Smashing Magazine: designing with uncertainty and probabilistic AI systems

Pratik Joglekar’s article in Smashing Magazine examines a structural tension in modern product design: AI systems are probabilistic at their core, but most interfaces present their outputs as definitive answers. This mismatch creates real risk, and understanding it is now part of what it means to design responsibly with AI.

The core problem

Joglekar opens with the Air Canada chatbot case, where a customer was told by an AI assistant that a refund policy existed—a policy that did not in fact exist. The company was held liable, not the AI vendor. This kind of failure does not come from a broken system; it comes from a probabilistic system wrapped in a deterministic interface. The chatbot spoke with certainty where none existed, and the gap between statistical likelihood and actual certainty is where things go wrong.

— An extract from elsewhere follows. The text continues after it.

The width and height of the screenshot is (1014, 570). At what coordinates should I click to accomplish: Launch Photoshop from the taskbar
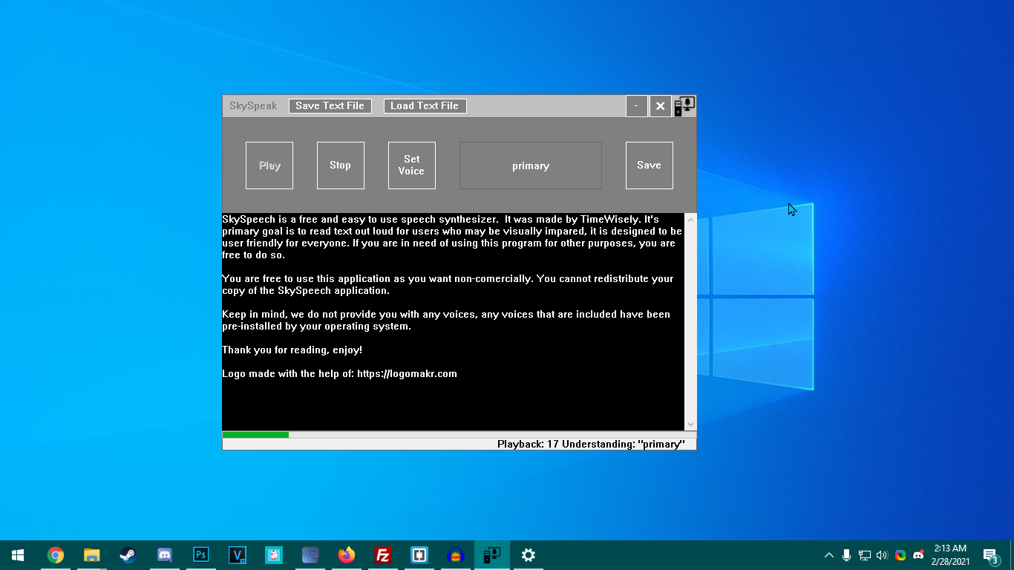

The broader pattern recurs across product categories. Diagnostic tools, hiring screens, content moderation systems, customer service bots—all share the same structural issue when they present model confidence as factual certainty.

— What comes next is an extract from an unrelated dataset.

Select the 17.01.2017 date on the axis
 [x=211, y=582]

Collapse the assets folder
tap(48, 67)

Confidence is not certainty

One of the article’s sharpest points is that high-confidence AI outputs deserve more scrutiny, not less. A model may output an answer with 95% confidence, but that score describes behavior across a distribution of similar inputs—not the probability that this specific answer, in this specific context, is correct. Designers must account for this by examining the training data behind predictions and acknowledging that past distribution does not predict future edge cases.

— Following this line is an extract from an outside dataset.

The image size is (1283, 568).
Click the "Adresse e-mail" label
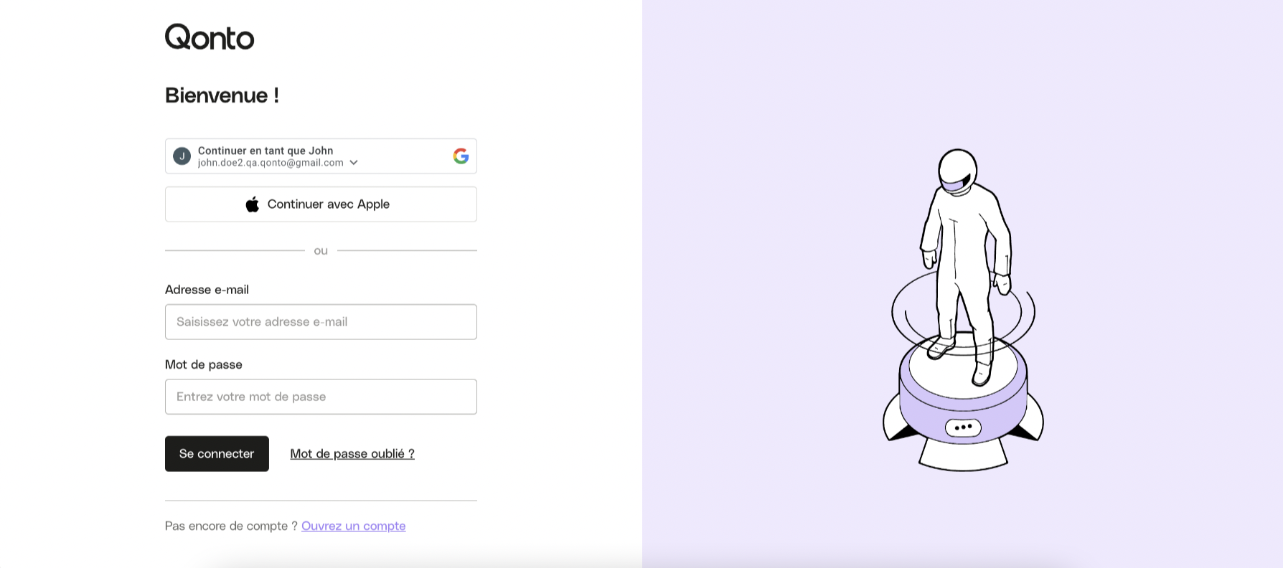pos(207,290)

This means evaluating what an AI does across a wide range of inputs, including low-frequency situations that may matter most to users in critical circumstances. Joglekar frames this as a responsibility for the design process, not just the engineering team.

Experimentation as learning, not validation

Joglekar reframes product experiments in an AI context. Rather than testing features to confirm they work, teams should test to reduce uncertainty—treating each experiment as a way to understand what the model actually does under varying conditions. This shifts the goal from “does it work?” to “what does it do, and when?” An iterative feedback loop that continuously updates assumptions is more valuable than one-off validation cycles, particularly as the model’s training data evolves.

Human oversight as a design feature

The article ends with its most practical point: keeping humans in the review loop is not merely a safety measure, it is a product design decision. Override capability, transparent explanations, and clear accountability for AI decisions are interface features. Designers who build review mechanisms into AI-assisted workflows are also generating feedback data that improves model behavior over time.

Who this is for

Product designers and UX practitioners working on AI-integrated digital products, especially those responsible for interfaces where model outputs drive decisions that affect users—in healthcare, finance, customer service, or any domain where a confidently wrong answer carries real consequences.